WORK INSTRUCTIONS: Reproduce every row below verbatim, without changing a single character.

START ENTRIES SUPPLIED

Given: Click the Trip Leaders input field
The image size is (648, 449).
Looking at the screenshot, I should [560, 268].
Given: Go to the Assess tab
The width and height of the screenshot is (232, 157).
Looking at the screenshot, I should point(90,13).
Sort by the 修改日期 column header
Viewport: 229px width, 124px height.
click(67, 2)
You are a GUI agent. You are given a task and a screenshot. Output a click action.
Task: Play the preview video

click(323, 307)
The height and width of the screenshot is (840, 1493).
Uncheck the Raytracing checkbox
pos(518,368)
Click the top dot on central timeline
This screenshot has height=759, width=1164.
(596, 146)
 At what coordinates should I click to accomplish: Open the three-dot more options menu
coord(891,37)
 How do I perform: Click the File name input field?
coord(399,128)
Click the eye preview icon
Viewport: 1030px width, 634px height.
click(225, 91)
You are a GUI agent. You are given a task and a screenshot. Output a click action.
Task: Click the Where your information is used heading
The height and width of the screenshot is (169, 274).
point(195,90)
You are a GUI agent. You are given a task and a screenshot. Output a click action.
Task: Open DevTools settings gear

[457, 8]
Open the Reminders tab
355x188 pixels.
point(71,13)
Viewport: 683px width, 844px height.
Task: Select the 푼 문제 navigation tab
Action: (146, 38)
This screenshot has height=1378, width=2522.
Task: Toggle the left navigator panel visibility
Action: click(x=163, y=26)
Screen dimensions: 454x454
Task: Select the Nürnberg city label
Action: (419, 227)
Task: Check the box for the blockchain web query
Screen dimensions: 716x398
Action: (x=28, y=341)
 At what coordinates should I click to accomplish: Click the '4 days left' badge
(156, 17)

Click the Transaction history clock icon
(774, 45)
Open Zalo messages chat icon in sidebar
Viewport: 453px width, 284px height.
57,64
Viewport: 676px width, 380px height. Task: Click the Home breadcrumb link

END ENTRIES SUPPLIED

FINAL ANSWER:
Given: Click the Trip Leaders input field
The image size is (648, 449).
Looking at the screenshot, I should [560, 268].
Given: Go to the Assess tab
The width and height of the screenshot is (232, 157).
Looking at the screenshot, I should point(90,13).
Sort by the 修改日期 column header
Viewport: 229px width, 124px height.
click(67, 2)
You are a GUI agent. You are given a task and a screenshot. Output a click action.
Task: Play the preview video

click(323, 307)
The height and width of the screenshot is (840, 1493).
Uncheck the Raytracing checkbox
pos(518,368)
Click the top dot on central timeline
This screenshot has height=759, width=1164.
(596, 146)
 At what coordinates should I click to accomplish: Open the three-dot more options menu
coord(891,37)
 How do I perform: Click the File name input field?
coord(399,128)
Click the eye preview icon
Viewport: 1030px width, 634px height.
click(225, 91)
You are a GUI agent. You are given a task and a screenshot. Output a click action.
Task: Click the Where your information is used heading
The height and width of the screenshot is (169, 274).
point(195,90)
You are a GUI agent. You are given a task and a screenshot. Output a click action.
Task: Open DevTools settings gear

[457, 8]
Open the Reminders tab
355x188 pixels.
point(71,13)
Viewport: 683px width, 844px height.
Task: Select the 푼 문제 navigation tab
Action: (146, 38)
This screenshot has height=1378, width=2522.
Task: Toggle the left navigator panel visibility
Action: click(x=163, y=26)
Screen dimensions: 454x454
Task: Select the Nürnberg city label
Action: (419, 227)
Task: Check the box for the blockchain web query
Screen dimensions: 716x398
Action: (x=28, y=341)
 At what coordinates should I click to accomplish: Click the '4 days left' badge
(156, 17)

Click the Transaction history clock icon
(774, 45)
Open Zalo messages chat icon in sidebar
Viewport: 453px width, 284px height.
57,64
Viewport: 676px width, 380px height. Task: Click the Home breadcrumb link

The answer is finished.